(EXERCISE DIRECTIONS) In the material below, find each line with the word "icon" and list it.

(THE RECORDS)
%%

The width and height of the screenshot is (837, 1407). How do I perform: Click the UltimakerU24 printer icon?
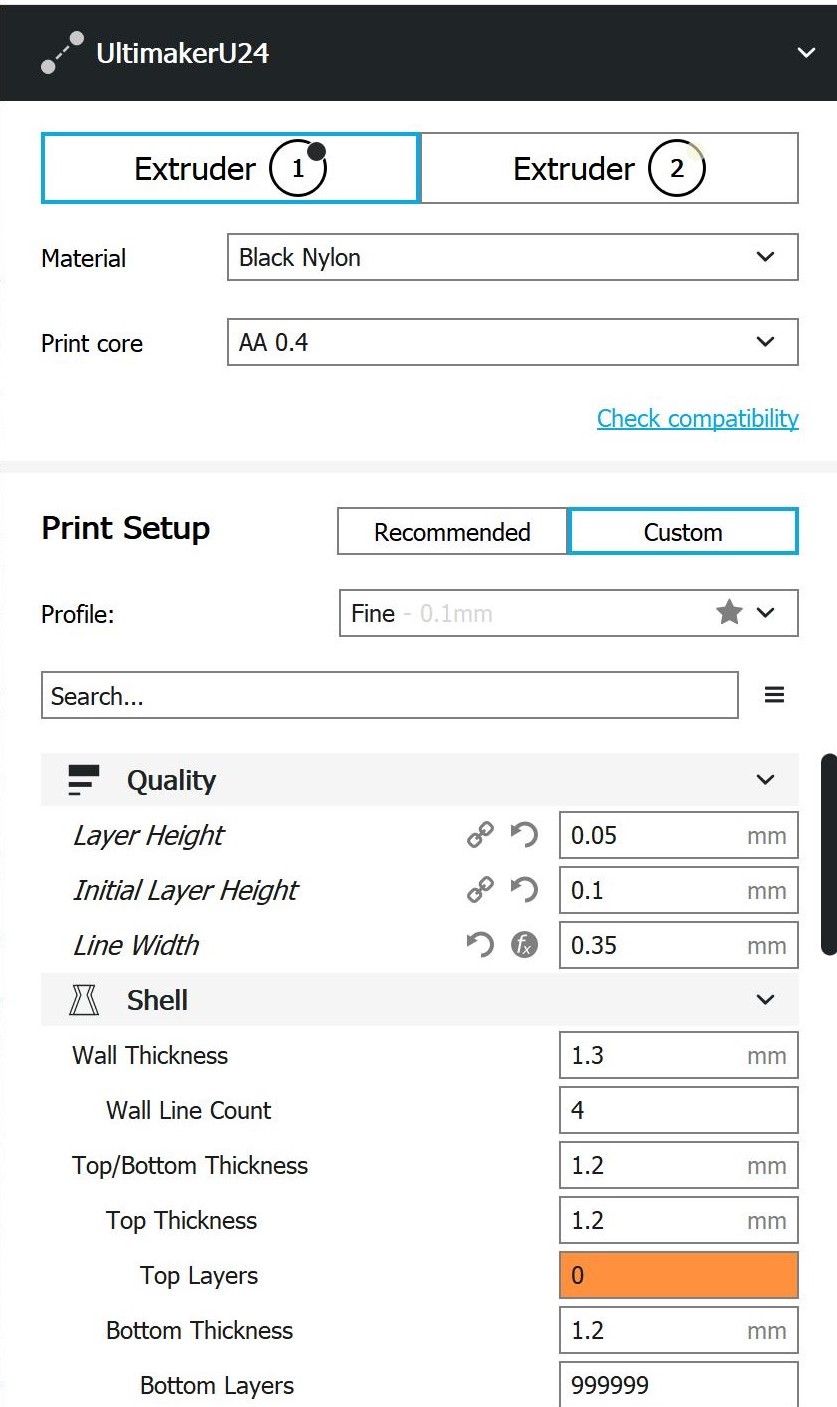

%%
%%

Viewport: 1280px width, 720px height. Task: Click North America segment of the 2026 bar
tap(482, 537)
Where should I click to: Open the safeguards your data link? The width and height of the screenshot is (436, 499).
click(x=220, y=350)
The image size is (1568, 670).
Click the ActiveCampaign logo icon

%%

(YOUR SOLUTION)
The width and height of the screenshot is (837, 1407). How do I perform: Click the UltimakerU24 printer icon?
Click the ActiveCampaign logo icon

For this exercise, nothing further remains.